Expanding 24/7 services
So far, only the flow cytometry core lab is open 24/7, but Dr. Changou plans for the imaging, mass spectrometry, and nuclear magnetic resonance core labs to similarly expand access.
He envisions students getting an idea and checking it out immediately – not waiting through a weekend or until they can book a slot if daytimes are busy. The rate for overnight is only 400NT while hourly use is 100NT, further encouraging midnight scholars.
Dr. Changou isn’t running the machines to recoup their cost – he says he sets the fees lower than comparably available facilities to broaden access. Fees may or may not cover operating and staff costs, but they generally don’t vary by the cost of the equipment itself.
“I want to make it affordable for everyone, especially the young professors – they need good data just to write the grant applications so they can gain a quick footing ” he said.

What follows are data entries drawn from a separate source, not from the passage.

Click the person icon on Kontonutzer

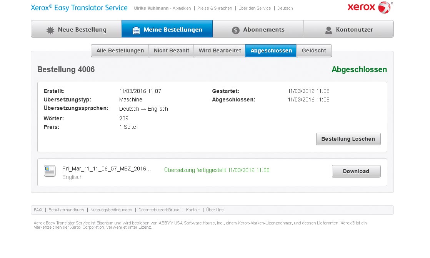click(x=328, y=30)
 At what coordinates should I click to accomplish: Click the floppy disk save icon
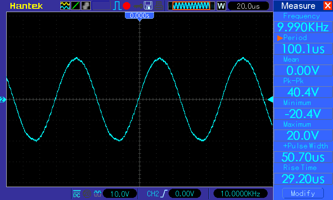coord(148,6)
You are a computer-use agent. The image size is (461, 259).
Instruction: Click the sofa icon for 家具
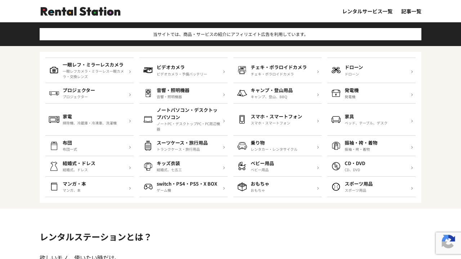(x=336, y=119)
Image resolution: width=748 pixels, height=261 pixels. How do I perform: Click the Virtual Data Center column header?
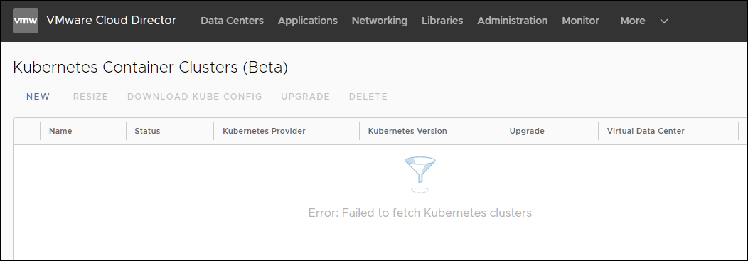pyautogui.click(x=646, y=131)
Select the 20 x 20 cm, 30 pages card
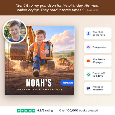The width and height of the screenshot is (115, 115). coord(98,61)
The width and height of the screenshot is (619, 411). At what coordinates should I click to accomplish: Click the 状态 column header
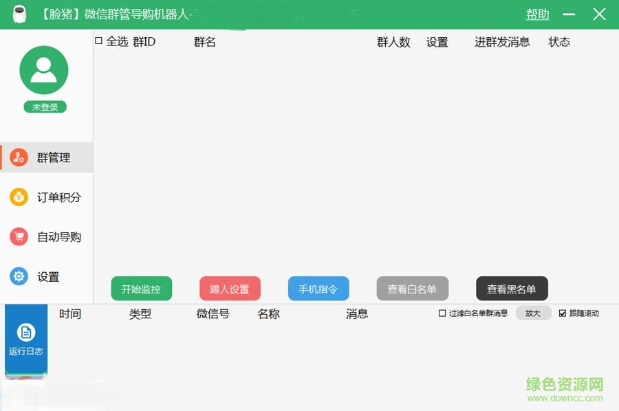(559, 42)
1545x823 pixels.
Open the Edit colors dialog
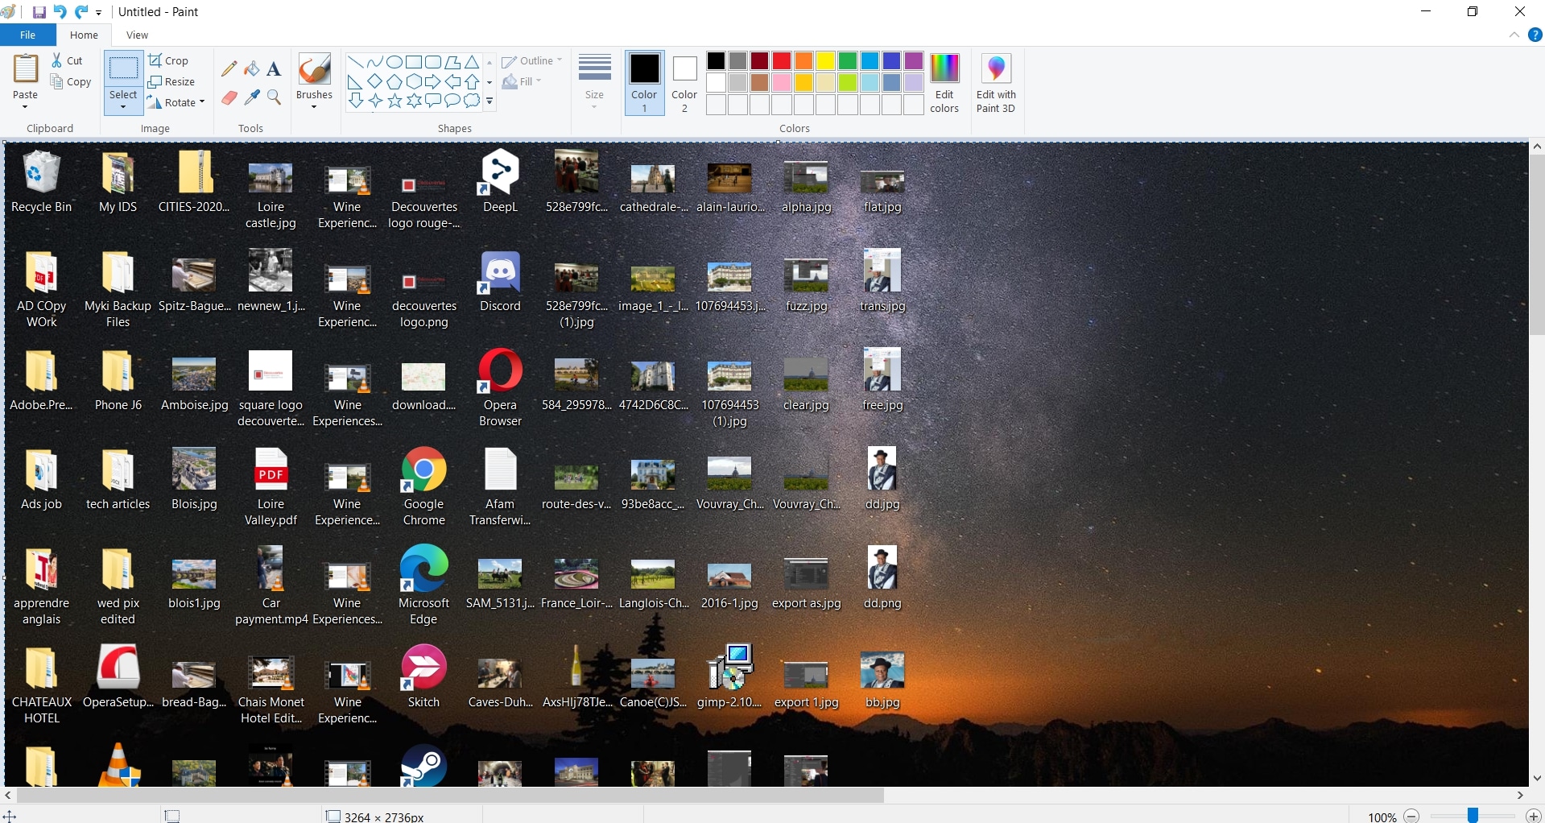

With low costs, TMU faculties and students can have more access to these machines earlier than in most universities, where they can be reserved for high-profile projects or high priority users.
The Core’s educational mission
Users must first be trained and possibly certified to use equipment safely, so education represents another important part of the Core’s operations. Most users must take a course and be tested – often with both a written test and hands-on observation of the new user’s abilities.
This training protects the users and the equipment, though Dr. Changou is less worried about damage than about suboptimal use: “If it breaks, I can fix it. But you have to learn how to use the equipment, just like you have to learn to drive by learning how to start the car.”
Certification of a user’s abilities to operate particular equipment is expanding, he said, because it gives users something extra for their later job searches: a proof of their ability to use complex equipment. This is currently a pilot program involving Nutrition and Pharmacology students, but Dr. Changou wants to expand this for better career opportunities in many fields.
“Taiwan undergraduates tend to be more focused on their career goals,” Dr. Changou said. “By the time we get them, they’ve decided on medicine or dentistry. In the US, students can explore more” and get a diverse background for different career directions. Certification will expand career options for TMU students because it can prove their abilities in a way that is meaningful to employers.
TMU’s TOF-SIMS expertise
Employers know that equipment operators need experience to get reliable and reproducible data. TMU’s Core is internationally respected for such experience, notably with a notoriously difficult piece of equipment known as TOF-SIMS: the time-of-flight secondary ion mass spectrometer.
He laughed that it took the better part of two years, but his team’s skill with this method has led to consistent reliable data, great discoveries, and even inquiries from international collaborators and companies – as they have actively sought to cooperate with TMU scientists because of the Core Facilities’ excellence in this area.
As it is the age of big data, the fifth of the Core subsections lists not specialized machines but computerized data analysis services – a list that is bound to expand, and to connect all the cores as a whole, with this promising area of TMU research.